Items listed in a dataset:

□ □ □ □ □

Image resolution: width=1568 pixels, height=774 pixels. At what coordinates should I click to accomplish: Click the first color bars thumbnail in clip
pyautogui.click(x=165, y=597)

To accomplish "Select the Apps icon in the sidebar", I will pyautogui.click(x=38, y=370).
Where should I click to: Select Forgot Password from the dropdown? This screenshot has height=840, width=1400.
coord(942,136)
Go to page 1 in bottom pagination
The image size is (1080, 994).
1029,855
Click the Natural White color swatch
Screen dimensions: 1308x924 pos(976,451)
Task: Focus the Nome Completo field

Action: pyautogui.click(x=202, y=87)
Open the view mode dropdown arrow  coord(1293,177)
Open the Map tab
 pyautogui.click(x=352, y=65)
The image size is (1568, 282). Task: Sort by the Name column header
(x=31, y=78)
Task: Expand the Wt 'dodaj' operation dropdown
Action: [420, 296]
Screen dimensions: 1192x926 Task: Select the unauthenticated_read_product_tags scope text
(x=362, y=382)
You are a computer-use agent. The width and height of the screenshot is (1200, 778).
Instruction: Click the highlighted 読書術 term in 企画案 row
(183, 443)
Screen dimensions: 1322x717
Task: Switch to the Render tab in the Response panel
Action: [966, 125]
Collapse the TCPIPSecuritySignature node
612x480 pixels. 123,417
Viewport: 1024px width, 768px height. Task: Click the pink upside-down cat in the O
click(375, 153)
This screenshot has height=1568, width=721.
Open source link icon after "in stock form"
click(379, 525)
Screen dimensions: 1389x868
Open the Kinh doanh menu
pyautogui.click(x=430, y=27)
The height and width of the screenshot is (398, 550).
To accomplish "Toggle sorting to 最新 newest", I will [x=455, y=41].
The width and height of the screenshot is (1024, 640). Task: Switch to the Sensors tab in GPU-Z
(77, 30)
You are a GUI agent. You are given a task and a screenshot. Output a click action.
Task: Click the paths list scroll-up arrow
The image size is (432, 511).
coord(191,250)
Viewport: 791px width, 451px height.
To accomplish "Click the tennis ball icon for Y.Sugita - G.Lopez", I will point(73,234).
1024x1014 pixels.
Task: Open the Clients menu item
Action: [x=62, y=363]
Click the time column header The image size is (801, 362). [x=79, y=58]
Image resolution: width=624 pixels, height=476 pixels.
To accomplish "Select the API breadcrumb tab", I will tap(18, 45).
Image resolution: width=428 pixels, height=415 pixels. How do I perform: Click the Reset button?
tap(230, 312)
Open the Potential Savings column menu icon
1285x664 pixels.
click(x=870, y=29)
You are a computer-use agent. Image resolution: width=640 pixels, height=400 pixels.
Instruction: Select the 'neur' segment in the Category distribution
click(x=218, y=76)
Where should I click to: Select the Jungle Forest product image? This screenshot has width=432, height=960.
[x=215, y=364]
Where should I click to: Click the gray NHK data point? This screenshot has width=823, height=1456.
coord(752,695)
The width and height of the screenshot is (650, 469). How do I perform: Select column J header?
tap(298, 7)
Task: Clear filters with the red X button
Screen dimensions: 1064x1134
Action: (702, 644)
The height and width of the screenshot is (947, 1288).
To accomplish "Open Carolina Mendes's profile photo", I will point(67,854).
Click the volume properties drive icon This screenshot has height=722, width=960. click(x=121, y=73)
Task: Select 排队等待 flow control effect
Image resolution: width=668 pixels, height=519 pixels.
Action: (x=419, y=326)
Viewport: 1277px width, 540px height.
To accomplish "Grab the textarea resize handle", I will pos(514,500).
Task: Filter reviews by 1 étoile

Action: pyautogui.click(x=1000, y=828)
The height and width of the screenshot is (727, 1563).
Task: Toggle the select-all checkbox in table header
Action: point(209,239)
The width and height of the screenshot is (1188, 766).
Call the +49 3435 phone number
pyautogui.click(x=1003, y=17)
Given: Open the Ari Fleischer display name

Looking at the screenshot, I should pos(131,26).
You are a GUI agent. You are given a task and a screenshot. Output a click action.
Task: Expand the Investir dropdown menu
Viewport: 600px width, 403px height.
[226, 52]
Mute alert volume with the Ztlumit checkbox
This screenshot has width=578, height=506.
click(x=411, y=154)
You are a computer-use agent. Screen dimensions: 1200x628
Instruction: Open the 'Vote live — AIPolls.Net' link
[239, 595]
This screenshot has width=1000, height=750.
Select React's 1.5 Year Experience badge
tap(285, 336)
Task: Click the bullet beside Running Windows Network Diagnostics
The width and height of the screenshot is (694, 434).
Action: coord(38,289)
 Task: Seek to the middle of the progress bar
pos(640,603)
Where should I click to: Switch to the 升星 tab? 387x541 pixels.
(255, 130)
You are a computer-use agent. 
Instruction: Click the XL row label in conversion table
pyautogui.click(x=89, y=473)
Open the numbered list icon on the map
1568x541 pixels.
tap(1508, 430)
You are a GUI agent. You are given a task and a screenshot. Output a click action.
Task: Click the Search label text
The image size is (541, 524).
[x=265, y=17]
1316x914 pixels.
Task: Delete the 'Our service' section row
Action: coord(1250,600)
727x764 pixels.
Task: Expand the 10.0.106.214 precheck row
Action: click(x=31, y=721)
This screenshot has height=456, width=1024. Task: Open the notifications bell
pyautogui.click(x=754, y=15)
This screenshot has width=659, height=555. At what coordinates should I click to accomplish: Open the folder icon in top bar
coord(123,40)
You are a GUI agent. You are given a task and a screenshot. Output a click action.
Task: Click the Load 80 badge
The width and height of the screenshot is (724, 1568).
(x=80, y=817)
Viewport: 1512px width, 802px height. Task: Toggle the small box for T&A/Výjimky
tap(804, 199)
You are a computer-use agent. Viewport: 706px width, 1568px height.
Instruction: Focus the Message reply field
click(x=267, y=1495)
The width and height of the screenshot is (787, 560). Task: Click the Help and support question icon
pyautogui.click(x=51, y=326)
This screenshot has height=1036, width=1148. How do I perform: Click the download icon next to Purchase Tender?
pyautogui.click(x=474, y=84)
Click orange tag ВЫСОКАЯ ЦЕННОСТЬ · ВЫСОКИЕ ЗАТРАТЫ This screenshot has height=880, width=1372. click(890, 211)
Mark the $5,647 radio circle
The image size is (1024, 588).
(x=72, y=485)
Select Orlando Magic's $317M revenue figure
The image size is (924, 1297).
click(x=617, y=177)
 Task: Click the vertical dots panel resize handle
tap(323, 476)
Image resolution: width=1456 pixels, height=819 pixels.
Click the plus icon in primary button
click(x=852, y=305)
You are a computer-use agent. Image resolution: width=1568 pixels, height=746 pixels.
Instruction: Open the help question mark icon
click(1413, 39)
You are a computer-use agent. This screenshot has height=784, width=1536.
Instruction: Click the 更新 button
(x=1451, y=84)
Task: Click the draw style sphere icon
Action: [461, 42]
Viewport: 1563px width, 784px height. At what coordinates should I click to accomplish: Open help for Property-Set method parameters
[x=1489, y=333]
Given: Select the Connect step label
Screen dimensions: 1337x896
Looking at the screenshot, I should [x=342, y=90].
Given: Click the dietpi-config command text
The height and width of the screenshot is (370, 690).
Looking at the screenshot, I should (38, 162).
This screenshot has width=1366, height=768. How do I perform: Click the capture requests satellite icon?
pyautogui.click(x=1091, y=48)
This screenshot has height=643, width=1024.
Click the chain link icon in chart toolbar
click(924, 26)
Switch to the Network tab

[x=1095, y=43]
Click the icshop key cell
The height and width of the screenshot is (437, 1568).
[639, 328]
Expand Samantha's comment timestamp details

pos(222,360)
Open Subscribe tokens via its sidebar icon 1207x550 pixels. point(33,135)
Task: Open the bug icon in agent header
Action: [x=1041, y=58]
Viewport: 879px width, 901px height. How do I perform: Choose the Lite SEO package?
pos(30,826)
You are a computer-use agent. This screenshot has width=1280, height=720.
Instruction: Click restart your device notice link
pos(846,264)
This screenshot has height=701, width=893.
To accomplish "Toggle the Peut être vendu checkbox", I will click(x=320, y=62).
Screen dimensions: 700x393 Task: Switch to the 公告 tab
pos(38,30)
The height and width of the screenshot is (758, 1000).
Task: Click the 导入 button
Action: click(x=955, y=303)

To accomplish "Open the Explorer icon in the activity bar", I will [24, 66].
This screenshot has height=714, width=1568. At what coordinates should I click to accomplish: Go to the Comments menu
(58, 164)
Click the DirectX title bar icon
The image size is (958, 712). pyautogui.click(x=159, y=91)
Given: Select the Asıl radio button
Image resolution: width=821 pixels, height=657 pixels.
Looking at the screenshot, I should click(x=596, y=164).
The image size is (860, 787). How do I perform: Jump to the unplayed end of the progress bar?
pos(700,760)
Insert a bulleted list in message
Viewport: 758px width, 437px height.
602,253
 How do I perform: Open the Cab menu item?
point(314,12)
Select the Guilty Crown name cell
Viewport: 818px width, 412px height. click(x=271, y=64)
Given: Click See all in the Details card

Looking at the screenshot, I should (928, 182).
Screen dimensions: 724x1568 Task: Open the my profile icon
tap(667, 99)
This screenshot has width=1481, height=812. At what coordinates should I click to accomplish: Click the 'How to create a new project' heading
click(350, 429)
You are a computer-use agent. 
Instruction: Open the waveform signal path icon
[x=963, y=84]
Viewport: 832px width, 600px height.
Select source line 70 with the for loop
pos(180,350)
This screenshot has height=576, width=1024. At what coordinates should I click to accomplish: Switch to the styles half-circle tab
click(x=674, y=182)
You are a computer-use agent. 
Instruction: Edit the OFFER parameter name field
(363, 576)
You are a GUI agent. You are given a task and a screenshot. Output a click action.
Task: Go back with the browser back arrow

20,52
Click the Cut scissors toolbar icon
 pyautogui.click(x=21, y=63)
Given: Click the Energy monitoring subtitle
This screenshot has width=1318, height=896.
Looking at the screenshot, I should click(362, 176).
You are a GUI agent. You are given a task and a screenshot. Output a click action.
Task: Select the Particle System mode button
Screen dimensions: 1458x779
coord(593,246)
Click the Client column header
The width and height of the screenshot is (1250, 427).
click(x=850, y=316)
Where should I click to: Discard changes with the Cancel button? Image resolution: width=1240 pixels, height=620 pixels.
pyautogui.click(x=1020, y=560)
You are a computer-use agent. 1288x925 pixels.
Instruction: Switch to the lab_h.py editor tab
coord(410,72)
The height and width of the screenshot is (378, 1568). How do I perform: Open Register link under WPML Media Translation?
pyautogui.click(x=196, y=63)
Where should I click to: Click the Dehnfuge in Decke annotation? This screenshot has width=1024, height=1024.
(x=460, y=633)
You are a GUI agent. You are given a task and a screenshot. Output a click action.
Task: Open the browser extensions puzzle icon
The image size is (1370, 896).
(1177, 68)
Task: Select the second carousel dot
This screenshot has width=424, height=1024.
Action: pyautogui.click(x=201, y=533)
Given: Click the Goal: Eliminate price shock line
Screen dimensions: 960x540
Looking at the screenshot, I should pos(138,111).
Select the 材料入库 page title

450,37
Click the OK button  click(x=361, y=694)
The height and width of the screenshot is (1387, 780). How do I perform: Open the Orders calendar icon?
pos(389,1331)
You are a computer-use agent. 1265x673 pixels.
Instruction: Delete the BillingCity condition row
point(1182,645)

□ □ □ □ □

WHAT YOU SHOULD DO »
In the records, find every line that has the string "mode" and copy it.

RESPONSE TO THIS TASK »
Open the view mode dropdown arrow  coord(1293,177)
Task: Select the Particle System mode button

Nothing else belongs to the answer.